Can you see my point? Anyone treating those racked in physical and psychological pain cannot ignore the debilitating effects of the "hurt." But, first of all, these doctors must be sufficiently educated in proper pain treatment and pain management. The public must not assume a doctor's medical degree includes sufficient completion of that specific training. In fact, in most cases, having proper prescription education depends upon the voluntary initiative and concern of the individual medical professional.
Equipped with the knowledge of how best to identify and treat pain in all its many forms, a doctor must then find the source(s) of the patient's pain and develop safe treatment based on an accurate diagnosis in order to continue with the best prognosis. These procedures are very difficult tasks that usually require repeated treatment, adjustment, and close management of pain medications.
Thus, enters the potential for dependence and addiction -- the professional decides to continue treatment of the patient's moderate to severe pain with the FDA-approved opioid painkiller. The very substance that stops the pain has the power to overcome the patient and make him/her dependent, then addicted'
An over-medicated patient is, at first, happy and unaware of any impending danger. Yet, as he soon perceives his sense of well-being is tied directed to the prescribed substance and increased resistance enters his being, he craves more significant doses to keep him "level." But, eventually he becomes impaired and exhibits most of the "A to E" characteristics, and they continue to progress with his overwhelming chemical consumption. He becomes totally dependent on his altered state of being.
His dependence spirals into addiction, and he is rendered dysfunctional. He has become a distorted, ugly veneer of his true being. Pills possess his insides as he lives the will of his pain. As reason deserts his mind and chemical needs overtake everything else in his world, his only perception of salvation is his next fix.
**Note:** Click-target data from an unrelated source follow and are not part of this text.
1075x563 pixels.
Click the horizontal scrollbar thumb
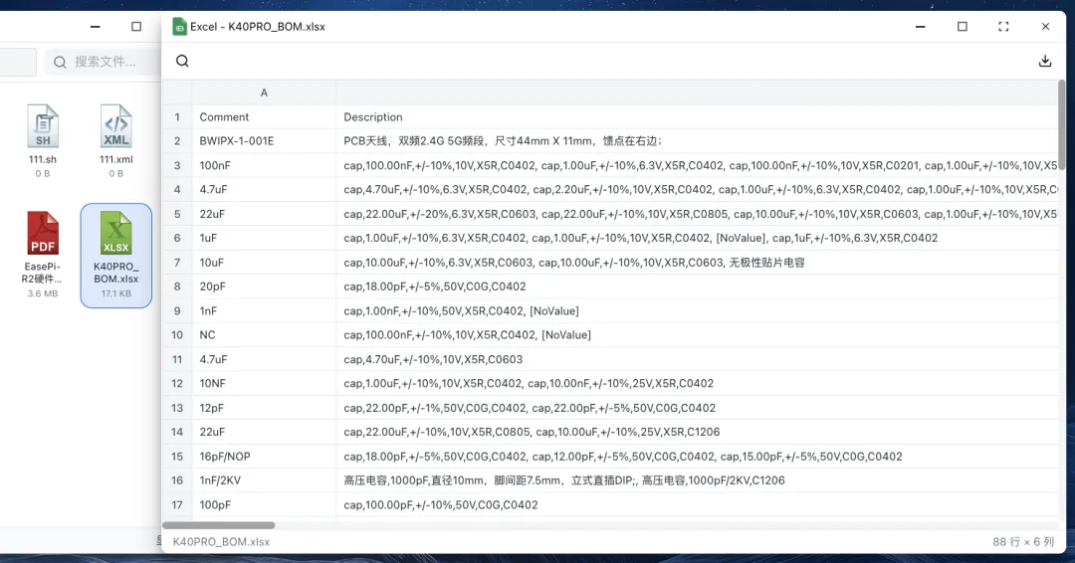219,525
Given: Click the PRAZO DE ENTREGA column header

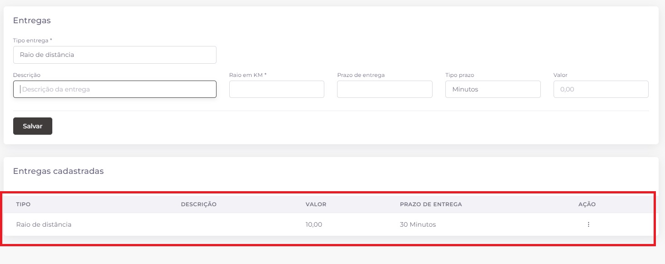Looking at the screenshot, I should click(431, 204).
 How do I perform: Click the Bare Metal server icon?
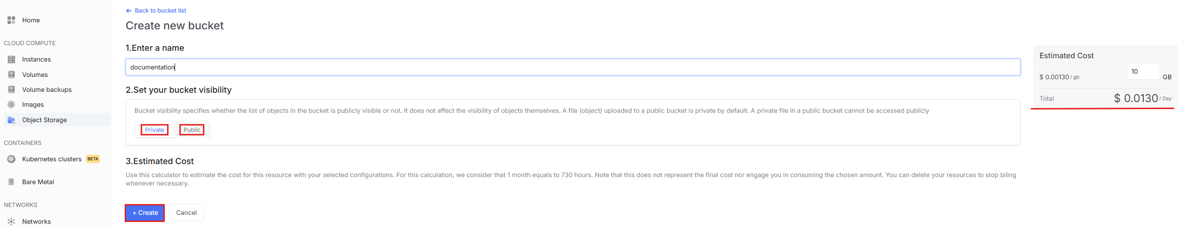11,182
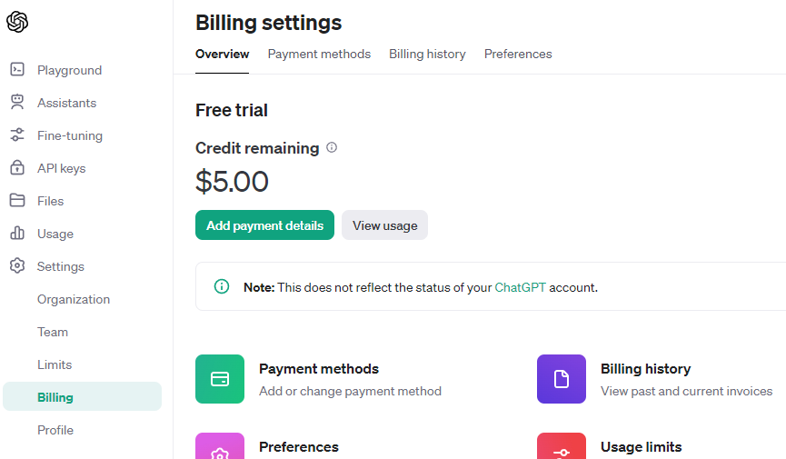Follow the ChatGPT link in the note
The image size is (786, 459).
[x=521, y=287]
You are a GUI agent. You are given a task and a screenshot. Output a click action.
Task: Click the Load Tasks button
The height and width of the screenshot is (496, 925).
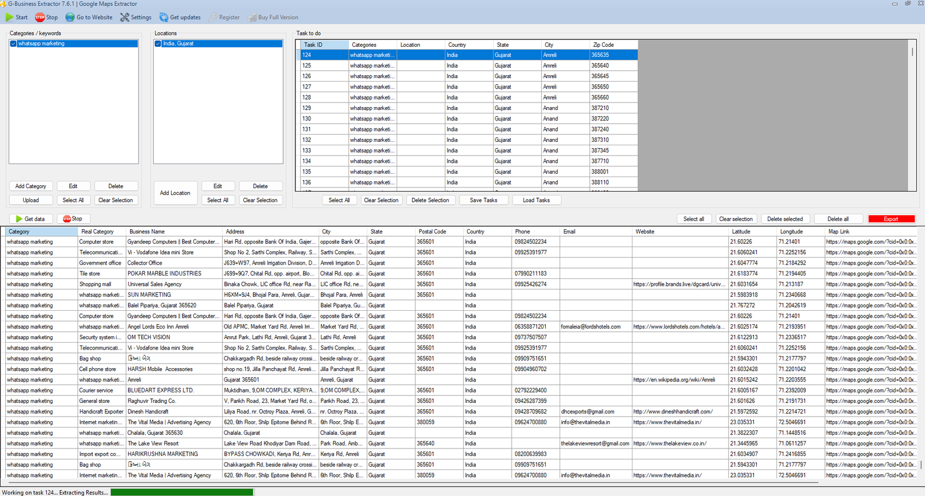point(536,200)
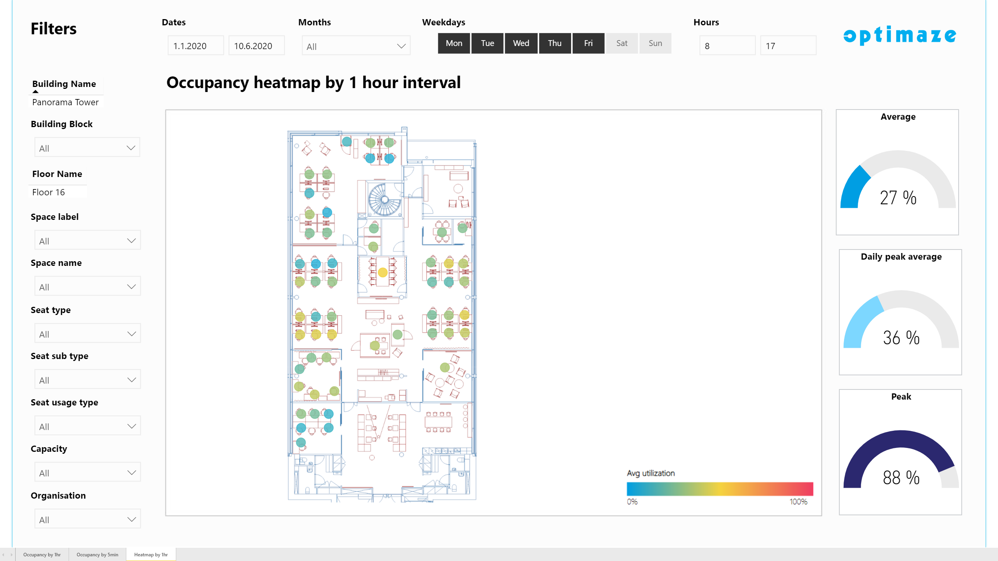Click the start date field 1.1.2020
The height and width of the screenshot is (561, 998).
pyautogui.click(x=195, y=46)
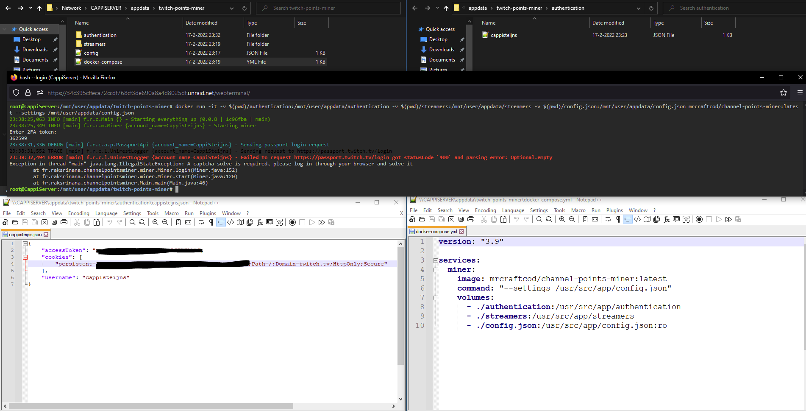Image resolution: width=806 pixels, height=411 pixels.
Task: Bookmark the unraid.net page in Firefox
Action: click(x=784, y=92)
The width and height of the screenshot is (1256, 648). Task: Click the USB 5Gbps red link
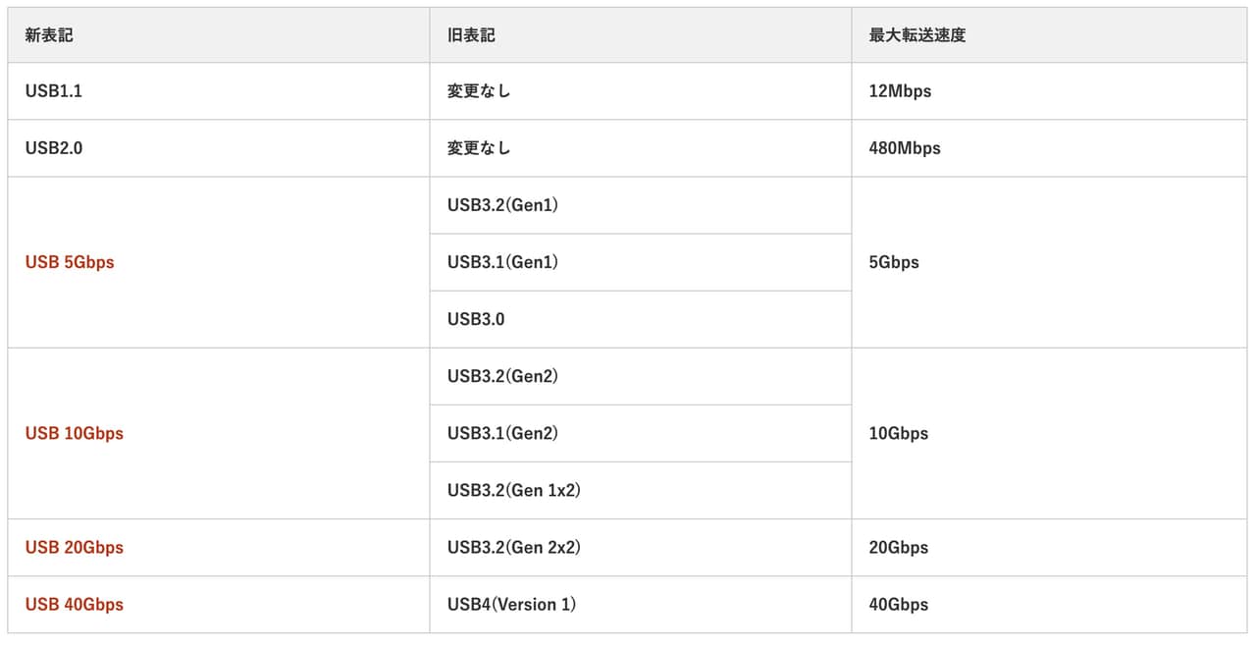pyautogui.click(x=70, y=262)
You needn't tell him about the possible ways out. His only friends then are addicts, and all of them know the truth. The problem is that so many of them are so wounded that they cannot prevail to fight the odds. They know the odds are that they are headed for prison or for the grave. The exceptional addicts pull themselves up through rehabilitation with the grace of a strong will, the dedication to long and tough medical intervention, the forgiving help of loved ones, and the grace of Almighty God.
If and when death occurs, the addicts immediate family and friends are left scarred and perplexed and in deep pain themselves. An addict's death leaves holes in the world -- gaps and crevices he had no idea his demise would help create. Some of them are obvious like torn families and shattered dreams. Others are hushed and carefully concealed like debts and dark, detrimental associations.
And perhaps the biggest, most distressing fissure of all
grows at the end of a pen
wielded by a health professional who continues
to be an unknowing or uncaring accessory
to murderous Rx addiction
as he prescribes continuous opioid pain medication.